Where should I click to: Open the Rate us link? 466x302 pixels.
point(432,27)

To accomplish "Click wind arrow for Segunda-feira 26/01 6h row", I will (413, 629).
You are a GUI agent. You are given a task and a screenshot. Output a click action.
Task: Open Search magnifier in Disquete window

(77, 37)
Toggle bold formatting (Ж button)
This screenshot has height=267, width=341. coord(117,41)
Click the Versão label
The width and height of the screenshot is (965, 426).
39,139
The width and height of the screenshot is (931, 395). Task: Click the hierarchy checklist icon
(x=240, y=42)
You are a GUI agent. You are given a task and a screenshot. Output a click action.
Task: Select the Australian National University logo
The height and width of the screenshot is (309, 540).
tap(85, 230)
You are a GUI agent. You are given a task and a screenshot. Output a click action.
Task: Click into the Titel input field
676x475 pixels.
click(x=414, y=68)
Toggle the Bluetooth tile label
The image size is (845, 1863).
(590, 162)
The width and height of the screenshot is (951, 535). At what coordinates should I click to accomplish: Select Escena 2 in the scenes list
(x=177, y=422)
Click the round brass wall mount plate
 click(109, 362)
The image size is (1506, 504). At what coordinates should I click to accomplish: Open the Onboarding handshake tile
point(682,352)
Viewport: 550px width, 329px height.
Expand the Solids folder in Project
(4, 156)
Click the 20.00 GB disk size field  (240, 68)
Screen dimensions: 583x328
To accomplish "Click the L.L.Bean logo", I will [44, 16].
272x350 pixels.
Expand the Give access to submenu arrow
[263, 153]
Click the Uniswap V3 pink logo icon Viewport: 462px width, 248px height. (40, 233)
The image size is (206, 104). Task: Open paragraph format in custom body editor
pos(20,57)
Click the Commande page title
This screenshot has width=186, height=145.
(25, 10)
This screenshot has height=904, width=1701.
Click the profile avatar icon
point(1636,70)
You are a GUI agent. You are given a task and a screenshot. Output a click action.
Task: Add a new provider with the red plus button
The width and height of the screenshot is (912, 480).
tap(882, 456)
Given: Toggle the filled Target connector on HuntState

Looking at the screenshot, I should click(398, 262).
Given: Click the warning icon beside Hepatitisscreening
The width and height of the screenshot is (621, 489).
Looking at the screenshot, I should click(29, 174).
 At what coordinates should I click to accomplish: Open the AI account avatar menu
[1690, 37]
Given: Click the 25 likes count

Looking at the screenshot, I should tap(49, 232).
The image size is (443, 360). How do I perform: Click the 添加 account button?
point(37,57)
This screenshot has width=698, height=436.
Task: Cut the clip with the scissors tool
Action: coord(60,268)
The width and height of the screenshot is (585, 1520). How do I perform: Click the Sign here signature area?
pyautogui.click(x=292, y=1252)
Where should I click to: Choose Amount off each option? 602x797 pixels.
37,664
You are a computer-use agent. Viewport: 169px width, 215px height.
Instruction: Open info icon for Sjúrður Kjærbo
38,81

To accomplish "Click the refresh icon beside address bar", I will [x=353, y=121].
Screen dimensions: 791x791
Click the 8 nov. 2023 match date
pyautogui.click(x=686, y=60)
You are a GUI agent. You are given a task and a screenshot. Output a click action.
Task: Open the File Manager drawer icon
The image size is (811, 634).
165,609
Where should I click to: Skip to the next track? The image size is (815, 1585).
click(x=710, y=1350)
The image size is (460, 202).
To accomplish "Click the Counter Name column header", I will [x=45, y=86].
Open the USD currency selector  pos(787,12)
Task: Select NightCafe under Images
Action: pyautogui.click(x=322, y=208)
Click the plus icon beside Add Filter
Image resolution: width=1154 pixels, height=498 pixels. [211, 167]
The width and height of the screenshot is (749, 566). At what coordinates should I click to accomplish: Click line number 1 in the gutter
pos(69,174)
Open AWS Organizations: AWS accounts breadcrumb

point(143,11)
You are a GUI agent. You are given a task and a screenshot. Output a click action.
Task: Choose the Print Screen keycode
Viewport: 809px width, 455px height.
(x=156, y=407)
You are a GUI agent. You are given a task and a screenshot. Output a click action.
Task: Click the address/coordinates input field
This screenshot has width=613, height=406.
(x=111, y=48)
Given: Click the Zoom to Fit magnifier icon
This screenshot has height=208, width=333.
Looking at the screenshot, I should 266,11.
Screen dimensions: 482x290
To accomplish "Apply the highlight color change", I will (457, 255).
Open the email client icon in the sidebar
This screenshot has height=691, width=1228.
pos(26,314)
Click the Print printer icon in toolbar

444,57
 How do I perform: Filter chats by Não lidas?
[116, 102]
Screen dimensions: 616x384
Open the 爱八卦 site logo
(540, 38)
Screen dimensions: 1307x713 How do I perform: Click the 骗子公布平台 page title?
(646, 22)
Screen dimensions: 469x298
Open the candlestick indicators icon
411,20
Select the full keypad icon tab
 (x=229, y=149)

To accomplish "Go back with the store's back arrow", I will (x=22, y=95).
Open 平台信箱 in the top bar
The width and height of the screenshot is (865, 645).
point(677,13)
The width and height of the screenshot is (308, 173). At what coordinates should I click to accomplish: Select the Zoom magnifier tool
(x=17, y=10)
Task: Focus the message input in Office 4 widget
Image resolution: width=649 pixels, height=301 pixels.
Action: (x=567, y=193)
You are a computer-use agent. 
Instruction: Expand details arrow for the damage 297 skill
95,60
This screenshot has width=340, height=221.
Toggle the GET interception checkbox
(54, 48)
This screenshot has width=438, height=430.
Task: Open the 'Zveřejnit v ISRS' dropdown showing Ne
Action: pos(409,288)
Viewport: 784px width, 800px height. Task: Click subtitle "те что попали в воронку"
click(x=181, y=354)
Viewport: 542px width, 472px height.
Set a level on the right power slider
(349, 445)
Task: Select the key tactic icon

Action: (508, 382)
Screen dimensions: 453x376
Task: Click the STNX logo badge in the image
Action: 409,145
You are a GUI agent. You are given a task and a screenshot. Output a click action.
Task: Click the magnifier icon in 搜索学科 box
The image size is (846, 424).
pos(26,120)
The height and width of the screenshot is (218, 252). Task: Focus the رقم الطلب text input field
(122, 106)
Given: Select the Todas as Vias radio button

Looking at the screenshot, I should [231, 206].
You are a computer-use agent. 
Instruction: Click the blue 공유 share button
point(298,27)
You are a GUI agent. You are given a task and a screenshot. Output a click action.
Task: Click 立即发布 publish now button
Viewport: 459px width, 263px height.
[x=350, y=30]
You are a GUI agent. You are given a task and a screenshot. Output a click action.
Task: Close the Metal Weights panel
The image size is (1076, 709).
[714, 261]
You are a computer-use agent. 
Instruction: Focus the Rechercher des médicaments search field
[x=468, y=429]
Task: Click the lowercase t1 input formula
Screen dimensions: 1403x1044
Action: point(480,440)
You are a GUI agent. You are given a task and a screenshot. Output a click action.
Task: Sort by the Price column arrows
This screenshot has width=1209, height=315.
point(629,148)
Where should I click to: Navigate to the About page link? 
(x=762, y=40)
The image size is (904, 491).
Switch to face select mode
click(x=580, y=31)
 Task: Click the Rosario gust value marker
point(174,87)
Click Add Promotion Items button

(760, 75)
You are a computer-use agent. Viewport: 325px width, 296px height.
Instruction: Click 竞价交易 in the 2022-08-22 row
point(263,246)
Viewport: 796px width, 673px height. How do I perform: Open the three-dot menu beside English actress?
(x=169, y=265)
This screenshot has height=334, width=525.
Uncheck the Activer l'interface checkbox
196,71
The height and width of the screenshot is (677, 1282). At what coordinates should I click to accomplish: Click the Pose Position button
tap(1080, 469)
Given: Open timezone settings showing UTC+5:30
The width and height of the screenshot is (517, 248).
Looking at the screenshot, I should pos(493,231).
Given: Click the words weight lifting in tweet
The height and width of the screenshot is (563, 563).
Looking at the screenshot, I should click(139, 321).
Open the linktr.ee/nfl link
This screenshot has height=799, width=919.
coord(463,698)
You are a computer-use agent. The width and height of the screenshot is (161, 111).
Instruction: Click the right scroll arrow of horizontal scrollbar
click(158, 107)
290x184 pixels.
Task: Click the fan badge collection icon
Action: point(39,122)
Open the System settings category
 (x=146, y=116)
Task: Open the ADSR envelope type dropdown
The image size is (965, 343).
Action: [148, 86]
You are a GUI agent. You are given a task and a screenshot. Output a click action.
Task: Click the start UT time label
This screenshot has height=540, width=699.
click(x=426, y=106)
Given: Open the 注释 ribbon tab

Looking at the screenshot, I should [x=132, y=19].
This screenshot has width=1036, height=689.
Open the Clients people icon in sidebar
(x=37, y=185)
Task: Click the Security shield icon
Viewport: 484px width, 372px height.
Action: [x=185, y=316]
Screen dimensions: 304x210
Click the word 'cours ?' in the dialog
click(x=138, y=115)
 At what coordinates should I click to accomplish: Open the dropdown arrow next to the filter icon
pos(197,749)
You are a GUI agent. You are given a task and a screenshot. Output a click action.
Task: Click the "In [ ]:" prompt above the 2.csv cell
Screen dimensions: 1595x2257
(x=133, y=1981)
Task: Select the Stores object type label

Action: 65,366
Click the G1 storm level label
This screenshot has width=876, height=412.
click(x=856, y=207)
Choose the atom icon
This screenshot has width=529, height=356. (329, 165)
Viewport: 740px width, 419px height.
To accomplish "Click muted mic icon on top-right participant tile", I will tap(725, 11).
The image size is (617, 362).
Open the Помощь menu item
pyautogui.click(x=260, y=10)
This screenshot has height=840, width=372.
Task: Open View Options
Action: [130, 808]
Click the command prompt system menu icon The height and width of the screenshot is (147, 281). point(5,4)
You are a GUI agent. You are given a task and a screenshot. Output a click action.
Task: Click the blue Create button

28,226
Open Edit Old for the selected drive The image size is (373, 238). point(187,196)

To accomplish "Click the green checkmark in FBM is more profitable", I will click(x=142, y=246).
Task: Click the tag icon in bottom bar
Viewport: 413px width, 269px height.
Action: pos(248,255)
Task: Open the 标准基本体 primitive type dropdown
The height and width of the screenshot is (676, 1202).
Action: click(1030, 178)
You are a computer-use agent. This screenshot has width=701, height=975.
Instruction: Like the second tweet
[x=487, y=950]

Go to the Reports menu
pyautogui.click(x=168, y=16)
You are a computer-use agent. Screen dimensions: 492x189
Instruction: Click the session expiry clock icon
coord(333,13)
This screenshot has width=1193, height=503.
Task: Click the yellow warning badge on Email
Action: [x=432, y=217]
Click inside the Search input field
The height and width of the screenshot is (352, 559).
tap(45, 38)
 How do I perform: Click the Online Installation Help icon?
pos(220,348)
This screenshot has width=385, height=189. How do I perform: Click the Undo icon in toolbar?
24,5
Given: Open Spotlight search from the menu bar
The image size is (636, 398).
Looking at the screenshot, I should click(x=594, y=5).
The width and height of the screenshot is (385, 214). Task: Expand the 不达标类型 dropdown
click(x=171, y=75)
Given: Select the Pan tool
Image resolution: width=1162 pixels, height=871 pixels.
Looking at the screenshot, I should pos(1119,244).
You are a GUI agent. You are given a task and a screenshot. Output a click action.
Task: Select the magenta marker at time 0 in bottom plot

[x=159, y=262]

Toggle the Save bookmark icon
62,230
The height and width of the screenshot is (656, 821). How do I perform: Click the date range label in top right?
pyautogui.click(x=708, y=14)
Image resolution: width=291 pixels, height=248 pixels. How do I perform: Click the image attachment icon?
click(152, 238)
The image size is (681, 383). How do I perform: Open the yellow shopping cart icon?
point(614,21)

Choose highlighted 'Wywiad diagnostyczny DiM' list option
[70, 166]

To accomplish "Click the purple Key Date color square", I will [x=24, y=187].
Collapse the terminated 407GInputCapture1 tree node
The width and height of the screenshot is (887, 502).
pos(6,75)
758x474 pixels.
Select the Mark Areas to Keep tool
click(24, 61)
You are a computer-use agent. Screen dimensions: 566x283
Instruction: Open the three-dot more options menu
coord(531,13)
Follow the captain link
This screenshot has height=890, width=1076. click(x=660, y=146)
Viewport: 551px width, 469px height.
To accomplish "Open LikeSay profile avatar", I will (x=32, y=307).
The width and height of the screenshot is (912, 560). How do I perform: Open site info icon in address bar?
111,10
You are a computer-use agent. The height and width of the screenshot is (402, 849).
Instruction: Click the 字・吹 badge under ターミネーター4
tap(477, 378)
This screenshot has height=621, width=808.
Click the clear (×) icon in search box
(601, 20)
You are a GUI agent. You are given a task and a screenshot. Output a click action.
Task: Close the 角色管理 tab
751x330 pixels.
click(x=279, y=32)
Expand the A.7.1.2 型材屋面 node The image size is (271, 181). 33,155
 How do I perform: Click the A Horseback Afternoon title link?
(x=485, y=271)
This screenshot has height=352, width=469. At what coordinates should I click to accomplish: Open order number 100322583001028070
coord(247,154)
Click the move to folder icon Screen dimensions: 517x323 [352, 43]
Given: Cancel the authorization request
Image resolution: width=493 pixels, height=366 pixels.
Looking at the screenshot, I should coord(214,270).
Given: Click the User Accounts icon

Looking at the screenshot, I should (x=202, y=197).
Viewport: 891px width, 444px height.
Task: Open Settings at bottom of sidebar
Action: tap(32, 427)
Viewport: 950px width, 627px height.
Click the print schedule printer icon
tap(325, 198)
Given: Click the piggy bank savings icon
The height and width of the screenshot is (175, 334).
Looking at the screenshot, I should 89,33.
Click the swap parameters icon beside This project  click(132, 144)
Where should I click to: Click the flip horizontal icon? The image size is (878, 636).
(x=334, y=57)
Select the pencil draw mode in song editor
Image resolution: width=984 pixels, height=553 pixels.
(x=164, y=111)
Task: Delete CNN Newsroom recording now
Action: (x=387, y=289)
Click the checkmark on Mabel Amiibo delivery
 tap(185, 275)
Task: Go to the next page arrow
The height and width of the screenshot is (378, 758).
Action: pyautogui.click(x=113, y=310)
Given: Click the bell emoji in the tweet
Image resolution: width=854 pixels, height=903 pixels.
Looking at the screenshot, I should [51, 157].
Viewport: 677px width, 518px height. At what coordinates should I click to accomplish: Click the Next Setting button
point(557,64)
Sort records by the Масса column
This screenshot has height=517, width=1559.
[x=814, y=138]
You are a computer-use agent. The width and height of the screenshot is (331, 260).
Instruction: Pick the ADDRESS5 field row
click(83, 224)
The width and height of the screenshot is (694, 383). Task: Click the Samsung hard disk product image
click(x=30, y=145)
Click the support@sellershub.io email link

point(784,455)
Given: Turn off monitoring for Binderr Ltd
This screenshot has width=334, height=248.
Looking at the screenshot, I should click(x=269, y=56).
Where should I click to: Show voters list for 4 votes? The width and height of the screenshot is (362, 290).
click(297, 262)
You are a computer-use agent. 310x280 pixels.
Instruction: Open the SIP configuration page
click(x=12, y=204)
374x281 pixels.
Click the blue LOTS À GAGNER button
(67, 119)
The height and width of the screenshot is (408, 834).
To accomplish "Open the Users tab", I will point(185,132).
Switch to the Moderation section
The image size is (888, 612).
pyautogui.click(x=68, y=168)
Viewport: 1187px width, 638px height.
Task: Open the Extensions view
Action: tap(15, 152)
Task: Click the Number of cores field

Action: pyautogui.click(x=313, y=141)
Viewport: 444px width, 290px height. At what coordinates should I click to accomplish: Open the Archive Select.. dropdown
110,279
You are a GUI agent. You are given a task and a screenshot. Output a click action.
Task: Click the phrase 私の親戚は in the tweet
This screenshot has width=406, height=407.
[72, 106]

---*---

What this task involves: Of the entries above, repeat exactly the lines from the line with "This screenshot has height=517, width=1559." through the line with "Task: Click the phrase 私の親戚は in the tweet", both of them included.

Answer:
This screenshot has height=517, width=1559.
[x=814, y=138]
You are a computer-use agent. The width and height of the screenshot is (331, 260).
Instruction: Pick the ADDRESS5 field row
click(83, 224)
The width and height of the screenshot is (694, 383). Task: Click the Samsung hard disk product image
click(x=30, y=145)
Click the support@sellershub.io email link

point(784,455)
Given: Turn off monitoring for Binderr Ltd
This screenshot has width=334, height=248.
Looking at the screenshot, I should click(x=269, y=56).
Where should I click to: Show voters list for 4 votes? The width and height of the screenshot is (362, 290).
click(297, 262)
You are a computer-use agent. 310x280 pixels.
Instruction: Open the SIP configuration page
click(x=12, y=204)
374x281 pixels.
Click the blue LOTS À GAGNER button
(67, 119)
The height and width of the screenshot is (408, 834).
To accomplish "Open the Users tab", I will point(185,132).
Switch to the Moderation section
The image size is (888, 612).
pyautogui.click(x=68, y=168)
Viewport: 1187px width, 638px height.
Task: Open the Extensions view
Action: tap(15, 152)
Task: Click the Number of cores field

Action: pyautogui.click(x=313, y=141)
Viewport: 444px width, 290px height. At what coordinates should I click to accomplish: Open the Archive Select.. dropdown
110,279
You are a GUI agent. You are given a task and a screenshot. Output a click action.
Task: Click the phrase 私の親戚は in the tweet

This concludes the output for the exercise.